EXERCISE REQUIREMENTS
1. Translate this sentence from the news release passage into Spanish: "That’s a sure-fired way to have your news release or press kit trashed."
2. Answer these questions using the news release passage:
(a) How many journalists and editors took part in the survey?
(b) What share of them cited the lack of relevance of the materials they received as their biggest complaint?
(c) What should a writer do with a statement that involves an opinion or judgment?

======== PASSAGE TO READ ========

Image of laptopWhat’s the number one problem reporters have with public relations?

In a survey of more than 1,700 journalists and editors sponsored by Bulldog Reporter and Cision, 60% of them cited their biggest beef as the lack of relevance of the materials they received from corporate communications and PR professionals. Much of this information, they noted, is written like advertising, not journalism.

That’s a sure-fired way to have your news release or press kit trashed.

Ad agencies that want to be taken seriously by reporters should avoid these eight mistakes when writing a news release:

1. The “no news” news release. This is where you’re trying to get your agency or client some media coverage but without a real news hook. It’s better to hold off on your release until you have an appropriate angle to justify contacting a reporter. If you want some ideas on creative publicity topics, check out my “Ad Agencies Top 20 Topics for Publicity” post.

2. Puffery and exaggerated descriptions of people, events, products or services – followed by lots of exclamation marks!!!!!! Nothing screams amateur quite like that.

3. Platitudes and vague generalities.

4. Verbosity. It’s usually harder to write short, concise copy than long copy, but journalism is all about being succinct and to the point.

5. Stating things that are subjective and opinion-based as facts. If you want to include a statement that involves an opinion or judgment, turn it into a quote and attribute the statement to someone.

======== DATA BELOW ========

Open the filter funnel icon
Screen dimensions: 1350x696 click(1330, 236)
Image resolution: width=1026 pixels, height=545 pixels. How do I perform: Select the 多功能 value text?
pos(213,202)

========

RESPONSES TO THE EXERCISE
1. Esa es una forma segura de que tu comunicado de prensa o tu kit de prensa terminen en la basura.

2.
(a) More than 1,700.
(b) 60%.
(c) Turn it into a quote and attribute the statement to someone.